Vulnerability Disclosure Policy

Summary: If you wish to report a security vulnerability in software written or maintained by Ryan Finnie, you may email ryan@finnie.org with "vulnerability report" somewhere in the subject. My OpenPGP key is 86AE8D98 and may be used to send signed or encrypted communications.

Introduction

I have written and maintain a number of open source projects, and security is one of my most important concerns. To that end, this document outlines how I handle security vulnerabilities, and what you should do to report them.

Reporting Non-Vulnerabilities

To report non-sensitive bugs or ask for help with a project, please see that project's "Contributions" section of its home page. Usually this involves submitting a report through an issue tracking system, a merge request on GitHub, a public forum, etc.

Reporting Security Vulnerabilities

Downstream Reporting

If you find a security vulnerability in a project written or maintained by me and it and it is packaged as part of a major downstream distribution (Debian, Ubuntu, Fedora, etc), your best course is to report it as a security vulnerability through them. These distributions have the resources and prior experience to effectively coordinate between you, me, other distributions, MITRE, etc.

A partial list of downstream projects which carry software written by me, along with their own vulnerability disclosure policies are available here:

Before reporting downstream, please be sure the security vulnerability is found in a software version carried by the downstream distribution. While downstream distributions' security teams are best equipped for coordinating a security vulnerability disclosure, remember that they first serve their own projects, not upstream.

Direct Reporting

If downstream reporting is not applicable or you do not wish to report downstream, you may contact me directly with a security vulnerability report.

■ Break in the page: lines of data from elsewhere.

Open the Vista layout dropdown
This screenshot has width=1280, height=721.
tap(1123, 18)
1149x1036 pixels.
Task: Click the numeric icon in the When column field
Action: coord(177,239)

Please email ryan@finnie.org, with a subject containing the text "<project name> vulnerability report" to help it stand out, though this is not a hard requirement.

Please include as much information as possible, including project name, version the vulnerability was discovered in, steps to reproduce, and patches if known.

If possible, please sign and/or encrypt the email with OpenPGP. My key's fingerprint is:

pub   4096R/86AE8D98 2012-04-11
      Key fingerprint = 42E2 C8DE 8C17 3AB1 02F5  2C6E 7E60 A3A6 86AE 8D98

This key is available on the major keyservers, as well as my Launchpad page. Please verify the web of trust for this key before deciding whether to trust it.

Responsible Disclosure

I strive for responsible disclosure, with the expectation that all legitimate vulnerability reports will be made public once they have been successfully mitigated. While I have no specific stated timelines for public disclosure, I will work with security reporters to determine a mutually agreed upon timeline and process.

Acknowledgements

Vulnerability reporters will likely be given public acknowledgement for their contributions, though this cannot be guaranteed in exceptional circumstances.

Bounties

I do not offer a bug bounty program and do not pay for vulnerability reports.